Task prompt >>
The lines below, from the one holding "Enable the Stores filter checkbox" through the one holding "905x442 pixels.", are to be restated word for word, with all images left out.

Source material >>
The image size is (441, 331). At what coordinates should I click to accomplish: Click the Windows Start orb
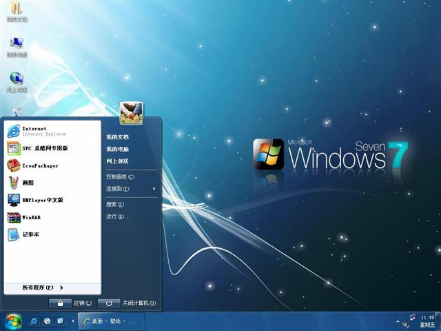point(13,321)
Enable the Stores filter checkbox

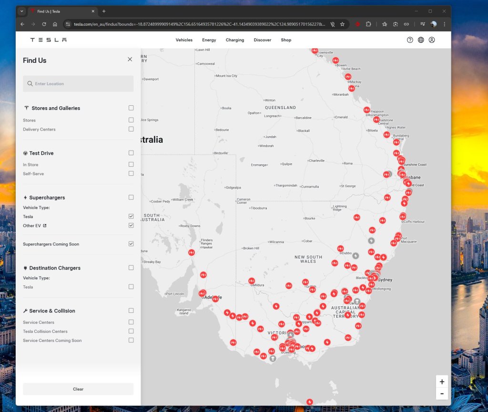pyautogui.click(x=131, y=120)
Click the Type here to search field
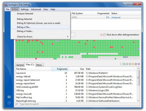The image size is (146, 111). pos(77,104)
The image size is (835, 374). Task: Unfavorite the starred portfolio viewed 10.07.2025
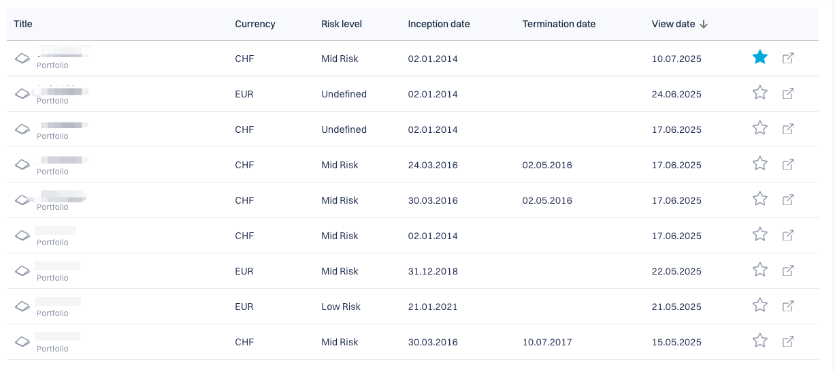760,58
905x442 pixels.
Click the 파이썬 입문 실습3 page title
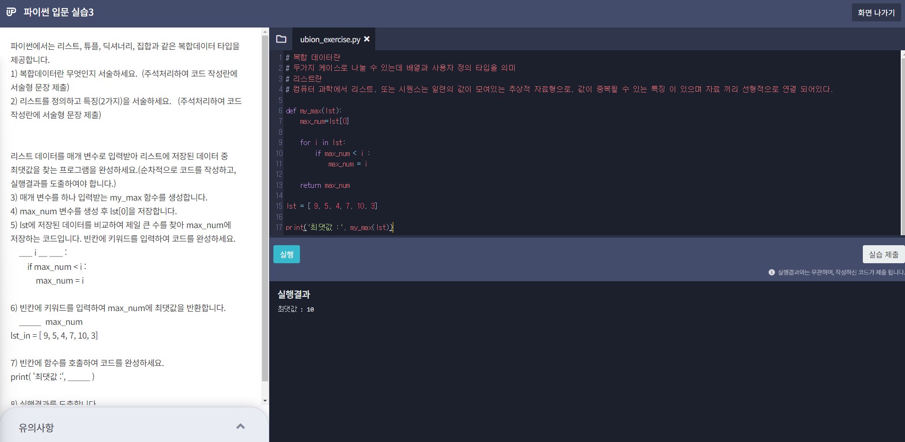59,12

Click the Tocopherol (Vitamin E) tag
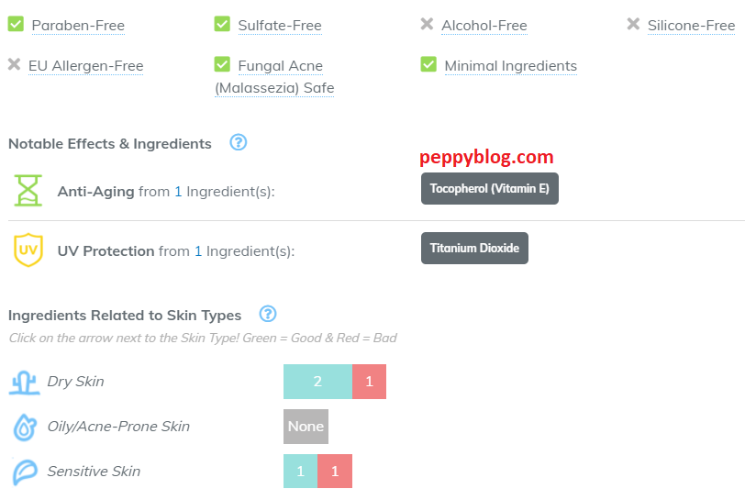coord(489,189)
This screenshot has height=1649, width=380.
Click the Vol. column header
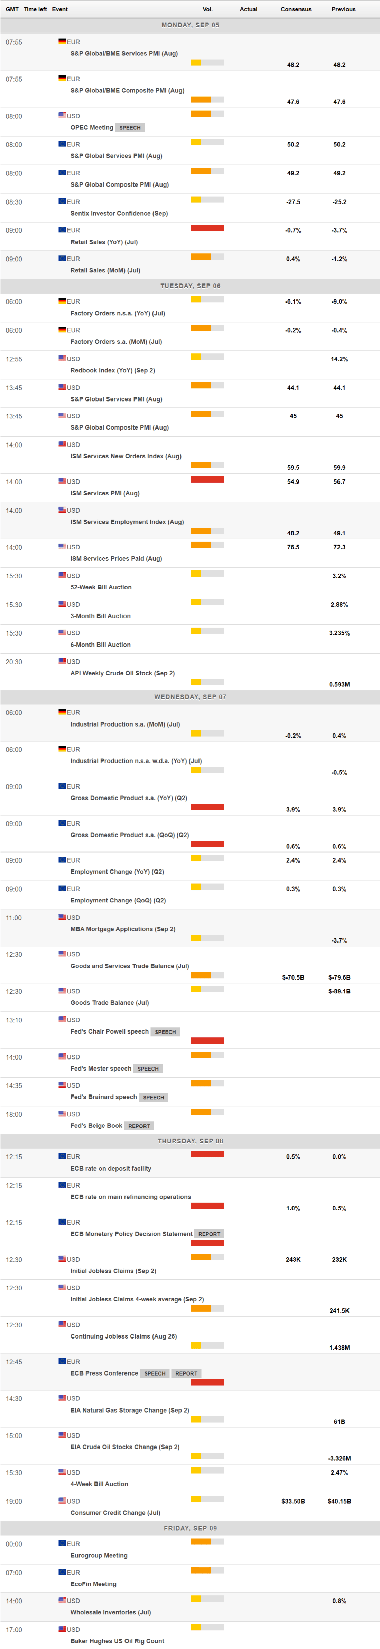click(207, 9)
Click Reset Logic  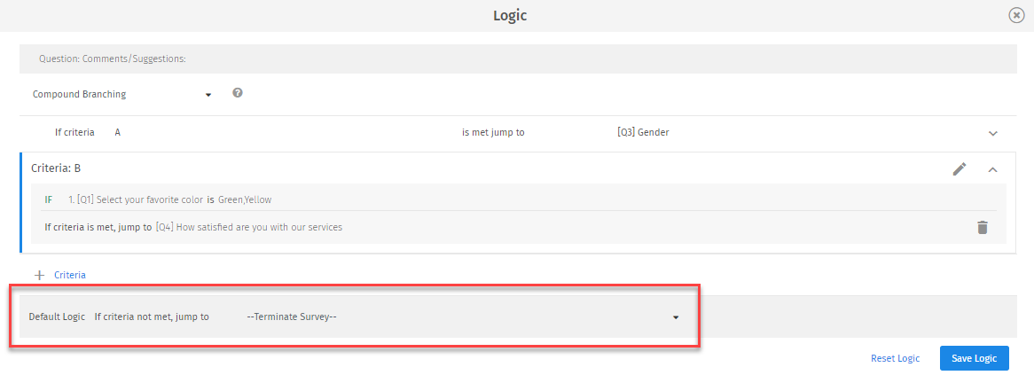(895, 358)
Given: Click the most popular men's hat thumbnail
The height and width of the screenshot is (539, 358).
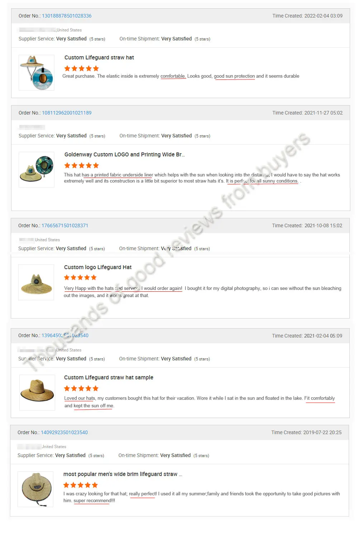Looking at the screenshot, I should pos(35,489).
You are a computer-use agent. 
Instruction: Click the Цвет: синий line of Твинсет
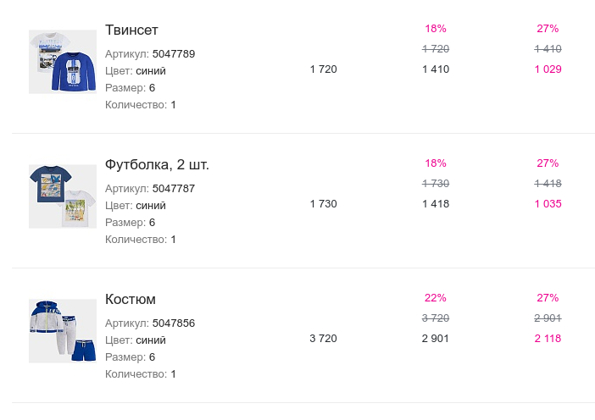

Solution >>
Enable the Stores filter checkbox

pyautogui.click(x=131, y=120)
Click the Type here to search field
The image size is (146, 111). pos(77,104)
The image size is (835, 374). Task: Unfavorite the starred portfolio viewed 10.07.2025
760,58
905x442 pixels.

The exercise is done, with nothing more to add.